1 Defining Data Science
What is data science? The term emerged in the mid-20th century, but it did not achieve broad recognition as a unique discipline until the early 21st century. The Data Science Journal was founded in 2002, and “data scientist” as a job title appeared for the first time in 2005, rocketing to become the “sexiest job” (according to the Harvard Business Review) in 2012. While a data scientist may be commonly described as someone who writes computer code and uses statistics to ask questions, solve problems, and glean insights using data, a universal definition of data science is more nebulous.

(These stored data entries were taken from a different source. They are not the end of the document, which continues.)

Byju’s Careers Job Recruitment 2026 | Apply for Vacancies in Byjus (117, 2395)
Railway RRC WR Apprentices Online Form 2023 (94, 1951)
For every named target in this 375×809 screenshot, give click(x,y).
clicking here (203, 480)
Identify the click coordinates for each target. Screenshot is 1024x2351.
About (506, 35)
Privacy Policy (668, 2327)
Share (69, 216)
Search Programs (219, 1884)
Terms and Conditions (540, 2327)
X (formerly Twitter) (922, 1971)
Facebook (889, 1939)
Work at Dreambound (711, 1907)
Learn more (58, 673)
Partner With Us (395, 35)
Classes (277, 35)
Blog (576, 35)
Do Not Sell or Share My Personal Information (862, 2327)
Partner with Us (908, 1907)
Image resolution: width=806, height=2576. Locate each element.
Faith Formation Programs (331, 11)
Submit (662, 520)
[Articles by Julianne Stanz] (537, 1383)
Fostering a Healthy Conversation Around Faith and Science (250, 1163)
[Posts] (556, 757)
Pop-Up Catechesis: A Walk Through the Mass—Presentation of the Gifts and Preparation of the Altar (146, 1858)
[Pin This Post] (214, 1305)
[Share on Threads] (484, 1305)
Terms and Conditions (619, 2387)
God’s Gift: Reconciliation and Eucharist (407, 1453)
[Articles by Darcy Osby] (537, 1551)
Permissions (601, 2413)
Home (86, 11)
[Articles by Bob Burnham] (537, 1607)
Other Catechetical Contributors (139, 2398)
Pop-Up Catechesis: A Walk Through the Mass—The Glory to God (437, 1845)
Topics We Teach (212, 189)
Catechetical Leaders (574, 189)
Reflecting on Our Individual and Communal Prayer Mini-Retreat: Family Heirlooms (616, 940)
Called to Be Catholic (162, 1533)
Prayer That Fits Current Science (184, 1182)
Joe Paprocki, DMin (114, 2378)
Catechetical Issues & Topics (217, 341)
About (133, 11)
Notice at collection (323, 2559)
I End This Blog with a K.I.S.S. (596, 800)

In his seminal article “50 years of data science,” Donoho (2015) proposed data science as “learning from data, or ‘data analysis’, and scientific studies of data analysis across the spectrum of academic disciplines.” Subsequently, Cao (2017) stated that “data science is a new interdisciplinary field that synthesizes and builds on statistics, informatics, computing, communication, management, and sociology to study data and its environments (including domains and other contextual aspects, such as organizational and social aspects) in order to transform data to insights and decisions by following a data-to-knowledge-to-wisdom thinking and methodology.” Federal funding agencies have adopted these themes, with the National Science Foundation (NSF 2014) defining data science as “the science of planning for, acquisition, management, analysis of, and inference from data” and the National Institute of Health (NIH 2018) defining it as “an interdisciplinary field of inquiry in which quantitative and analytical approaches, processes, and systems are developed and used to extract knowledge and insights from increasingly large and/or complex sets of data.”
At the UC Davis DataLab we embrace the commonalities and nuances of these definitions. Here we refer to data science as the integrative, multidisciplinary, translational, and transformative process of extracting knowledge and insights from data. We are committed that these data-driven products should be used for the good.